For light scratches in the coating
For light scratches that are just in the coating, we recommend a light buff and recoat. To ensure the entire area is consistent in appearance and is properly protected, we recommend the entire room and continuous area be recoated. Eg. Kitchen and run-on dining room.
If you’re a home owner and either your tenant or a visiting contractor has caused your damaged timber floors, keep in mind that they’re only responsible for repairing the damaged area. Not the adjoining rooms.
If you’re not able to invest in a recoat of the adjoining floors, it may not be worth insisting on repairs. The repaired area may end up looking quite different from the connecting floors, creating an obvious inconsistency in your floor’s appearance.
Cost should also be factored in. We charge a minimum flat rate call out fee of $1,000 to re-coat an area up to 40 m2. For a full re-sand and 3 coats of polish, the minimum flat rate fee is $2,000, as two trips are involved over 2 days.

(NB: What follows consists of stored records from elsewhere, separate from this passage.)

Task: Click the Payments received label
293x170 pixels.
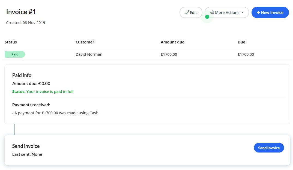Action: 31,105
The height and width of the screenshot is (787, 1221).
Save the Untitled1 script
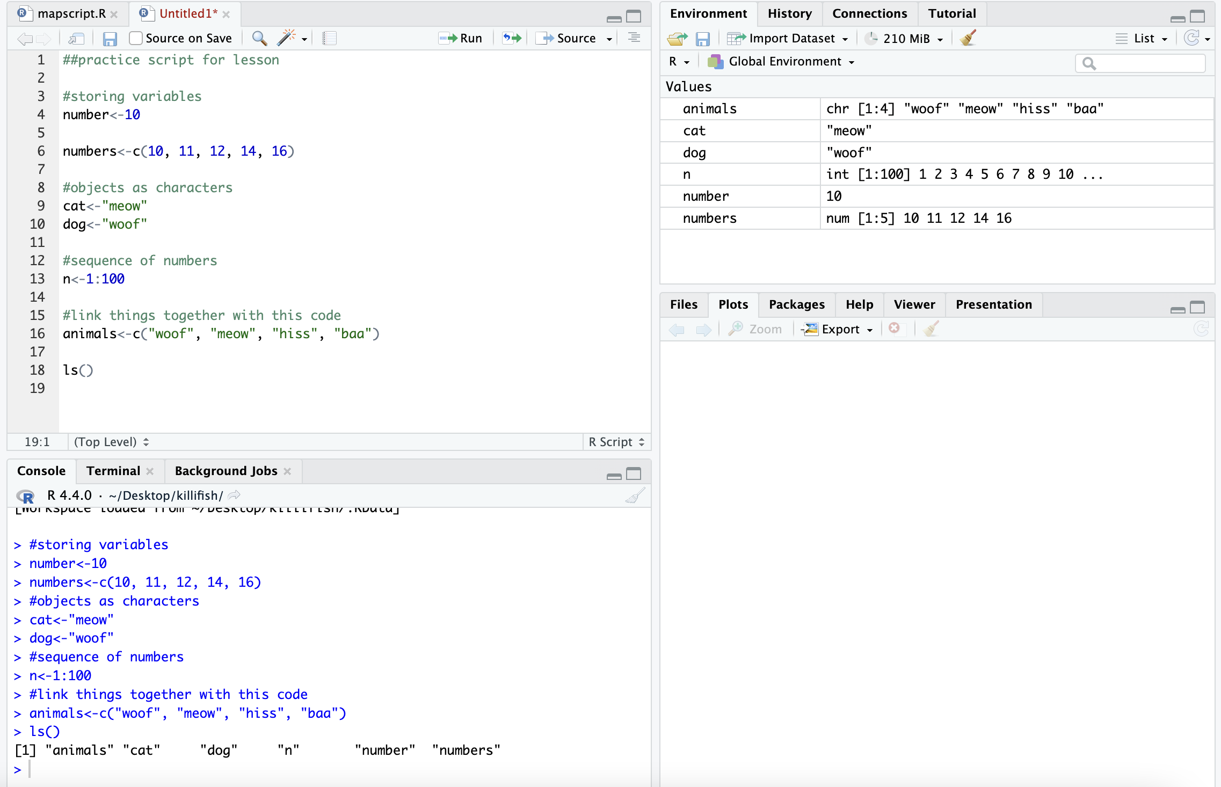click(x=111, y=38)
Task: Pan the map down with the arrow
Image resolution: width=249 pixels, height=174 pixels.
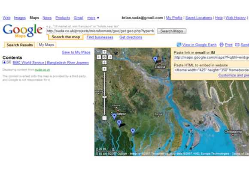Action: pos(104,63)
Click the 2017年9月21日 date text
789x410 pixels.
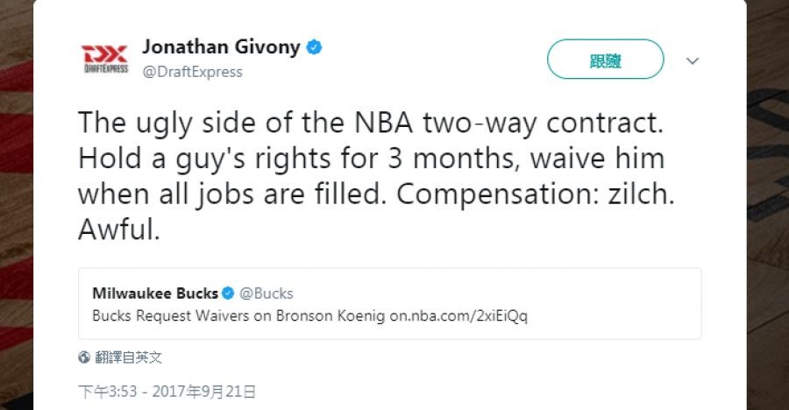coord(208,392)
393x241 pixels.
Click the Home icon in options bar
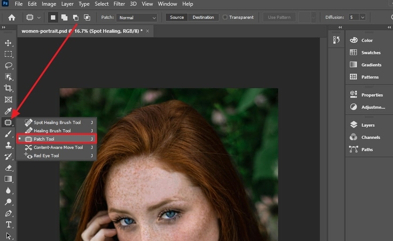(x=11, y=17)
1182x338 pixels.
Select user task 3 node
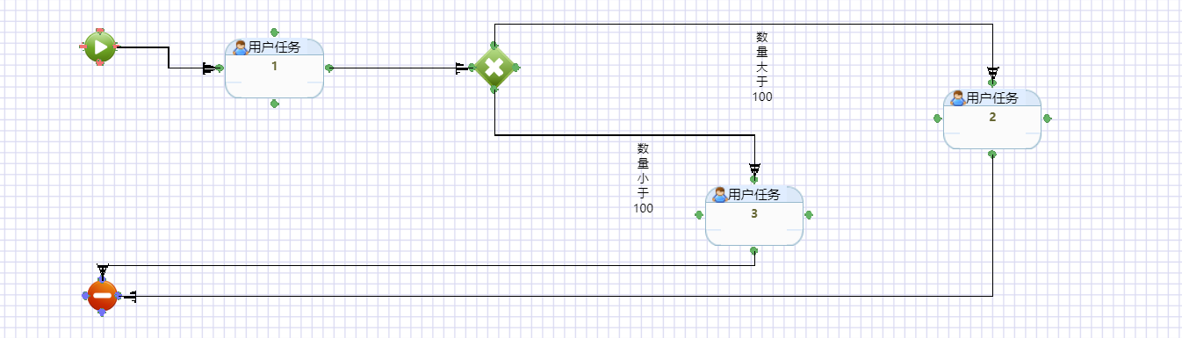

If you’re the contractor or tenant responsible for causing the damage, you also have a third option – to offer a settlement for the damage caused. As professional sanders, we can only offer a re-coat or re-sand, unfortunately there’s no quick – or cheap – fix available.
For severe damage
For severely damaged timber floors – i.e. the damage penetrates the coating and goes into the timber – we recommend a complete re-sand (back to bare timber) and 3 coats of polish.
Again, remember that if you only repair the damaged area, you risk highlighting the difference in joins, colour and shine between the repaired area and the adjoining floors. If the overall look of your floors is important to you, you may want to consider a re-sand of the adjoining floors or continuous area, as well as repairing the damage.
As mentioned above, the re-sanding of the non-damaged areas is your responsibility as a home owner. It can’t be passed on to tenants or contractors who caused the original damage. Considering the cost involved, it may be more worth your while to accept a settlement and live with the damage. Then hold off until the floor shows signs of excessive wear and is ready for a full re-sand and finish.
So before you give us a call…
- Stop and assess the damaged timber floors. Is it something you can live with, or does it truly need repairing? Consider the size and degree of the damage, potential costs of repair and the effect on your floors overall.
- Consider the overall cost. If maintaining a consistent look across your entire floor area is important. Consider whether you can afford to invest in a re-coat or re-sand of the adjoining or continuous areas, in addition to the damaged section. When the damage is caused by a tenant or contractor. Remember they’re only responsible for repairing the damage, not maintaining a consistent look across your entire floor area.